Wednesday, April 28, 2010
An Unsung Hero
There are many people in the Jacobite Uprising of '45 that do not get the credit they should. Far too many brave men and women go unremembered in history, and it's usually the normal people who bring their stories down through the ages.
Today, I am going to talk about a man named Roderick MacKenzie
Near Inverness, by the River Moriston there is a cairn with the inscription:
At this spot in 1746 died Roderick MacKenzie an officer in the army of Charles Edward Stuart. Of the same size and of similar resemblance to his Royal Prince when surrounded and overpowered by the troops of the Duke of Cumberland gallantly died in attempting to save his fugitive leader from further pursuit.
Roderick MacKenzie was a Jacobite and, as the plaque said, he resembled Bonnie Prince Charlie. One day when he was going down the road, he met up with an English patrol. Seeing his likeness to the Bonnie Prince, they overpowered him and killed him. As Roderick lay dying, he was reported to have said, "You have slain your prince," making them think they really had killed Charlie, and thus keeping the redcoats from their chase a little bit longer.
The redcoats cut off poor Roderick's head and brought it back to London for identification, hoping to collect the 30,000 pound reward for the head of Prince Charlie. It is a well known fact that, though there was a huge reward for Prince Charlie, no one ever betrayed him. Too many times before in history had Scotland betrayed it's heroes (like in the cases of Wallace and Montrose) and the people responsible for it had gone down in history as quislings and traitors and were not mentioned without being spat at. No one wanted to be the one to go down in history for being the person who betrayed the Bonnie Prince, so they helped Charlie hide and escape instead of betraying him for the huge reward offered by the crown. Roderick MacKenzie felt this way, and he gave his life for his prince.

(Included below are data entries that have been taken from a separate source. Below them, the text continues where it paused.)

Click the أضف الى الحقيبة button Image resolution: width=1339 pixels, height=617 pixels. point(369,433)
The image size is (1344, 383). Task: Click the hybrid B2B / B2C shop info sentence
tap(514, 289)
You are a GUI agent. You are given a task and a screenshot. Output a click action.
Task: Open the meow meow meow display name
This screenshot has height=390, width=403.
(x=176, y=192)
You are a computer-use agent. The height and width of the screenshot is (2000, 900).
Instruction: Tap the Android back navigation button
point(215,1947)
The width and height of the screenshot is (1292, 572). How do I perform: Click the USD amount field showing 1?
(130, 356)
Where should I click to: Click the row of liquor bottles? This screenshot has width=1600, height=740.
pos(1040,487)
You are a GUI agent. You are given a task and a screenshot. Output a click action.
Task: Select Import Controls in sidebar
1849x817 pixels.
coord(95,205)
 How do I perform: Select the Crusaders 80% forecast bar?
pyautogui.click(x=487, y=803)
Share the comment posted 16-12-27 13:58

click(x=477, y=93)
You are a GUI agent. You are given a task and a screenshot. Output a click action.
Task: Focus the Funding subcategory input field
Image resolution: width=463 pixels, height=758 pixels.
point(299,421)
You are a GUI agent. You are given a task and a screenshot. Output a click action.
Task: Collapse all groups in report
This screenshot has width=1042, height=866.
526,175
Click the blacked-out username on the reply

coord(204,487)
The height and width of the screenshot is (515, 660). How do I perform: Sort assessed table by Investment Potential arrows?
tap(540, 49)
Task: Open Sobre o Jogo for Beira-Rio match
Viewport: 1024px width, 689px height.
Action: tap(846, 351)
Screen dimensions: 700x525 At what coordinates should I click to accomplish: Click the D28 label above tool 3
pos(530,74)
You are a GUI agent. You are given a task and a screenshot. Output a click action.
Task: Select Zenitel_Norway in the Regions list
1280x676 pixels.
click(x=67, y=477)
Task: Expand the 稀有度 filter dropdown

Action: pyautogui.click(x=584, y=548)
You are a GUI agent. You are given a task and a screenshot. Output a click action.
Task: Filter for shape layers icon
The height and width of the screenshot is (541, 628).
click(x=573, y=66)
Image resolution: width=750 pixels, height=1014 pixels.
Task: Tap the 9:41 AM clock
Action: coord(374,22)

Roderick's friends found his body and buried him close to where he fell by the Stream of the Merchant. (This was possibly named for Roderick, him being a merchant.) The grave oridinally had no headstone, but the Clan MacKenzie Society, who have a commemoration there every year to honor the hero, donated a plaque to tell about what happened to Roderick.
"Here in consecrated ground rest the mortal remains of Roderick MacKenzie, merchant of Fisherow and son of an Edinburgh Jeweller, slain by Cumberland's Redcoat troops late in July 1746, three months after the Battle of Culloden, because he selflessly encouraged them to mistake him for Prince Charles Edward Stuart, whom he closely resembled in age, stature and colouring and whom he served faithfully to the end."
Roderick's story is a wonderful example of true Scottish loyalty, and though not much is known about him, this little bit of a story, is, I think, a wonderful addition to the Jacobites' history.